## Task
From the first line to the last, repeat the data exactly and drop the pictures.

═════ Data extracts

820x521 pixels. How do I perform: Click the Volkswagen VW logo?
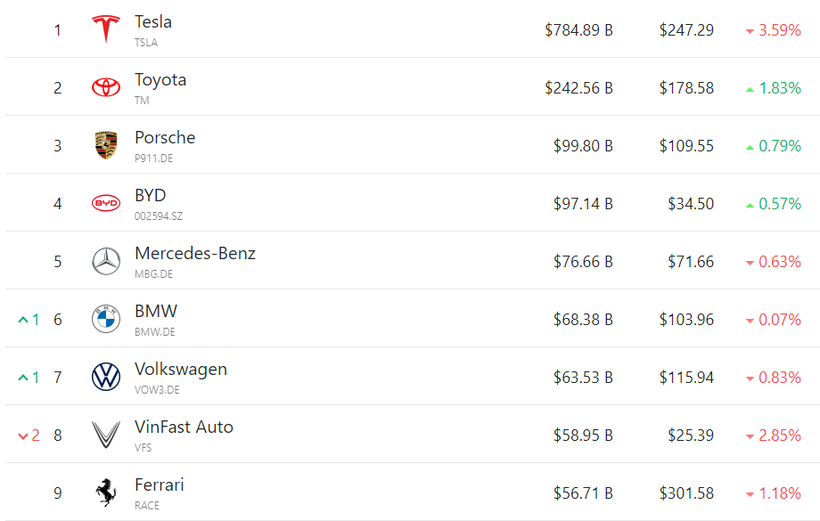coord(106,377)
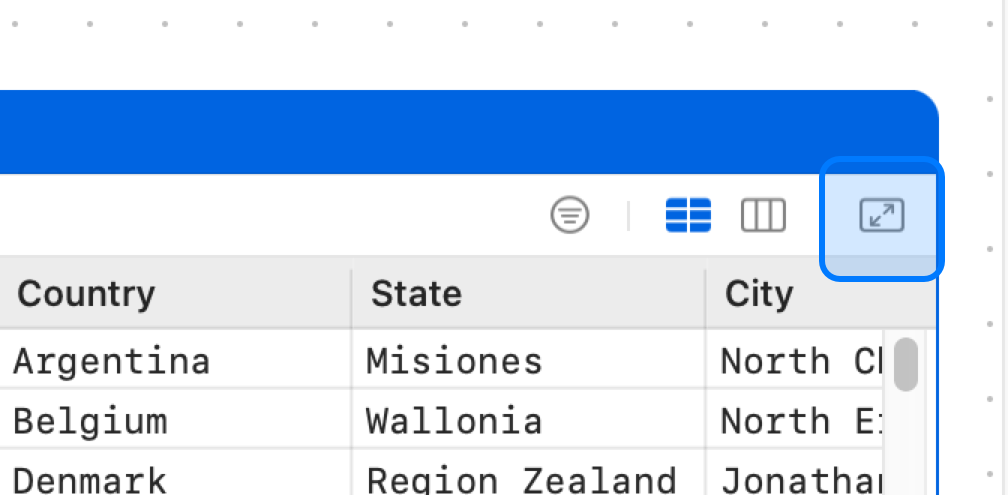The width and height of the screenshot is (1008, 495).
Task: Select the city cell in Belgium row
Action: [x=795, y=420]
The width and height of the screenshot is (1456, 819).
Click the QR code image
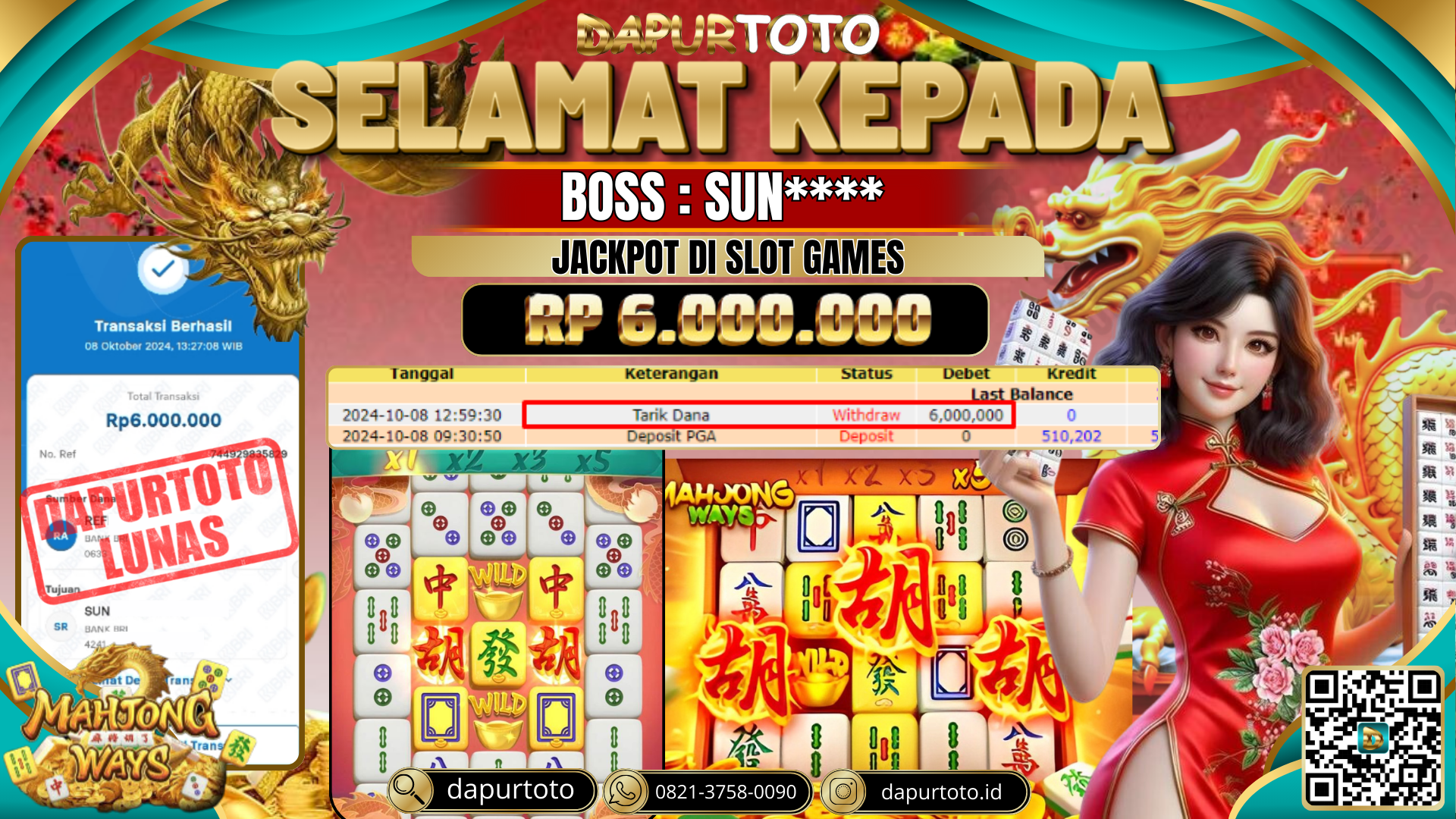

══════════

## Task solution
820x521 pixels. How do I perform: Click the Volkswagen VW logo?
coord(106,377)
The width and height of the screenshot is (1008, 495).
Task: Select the city cell in Belgium row
Action: [x=795, y=420]
The width and height of the screenshot is (1456, 819).
Click the QR code image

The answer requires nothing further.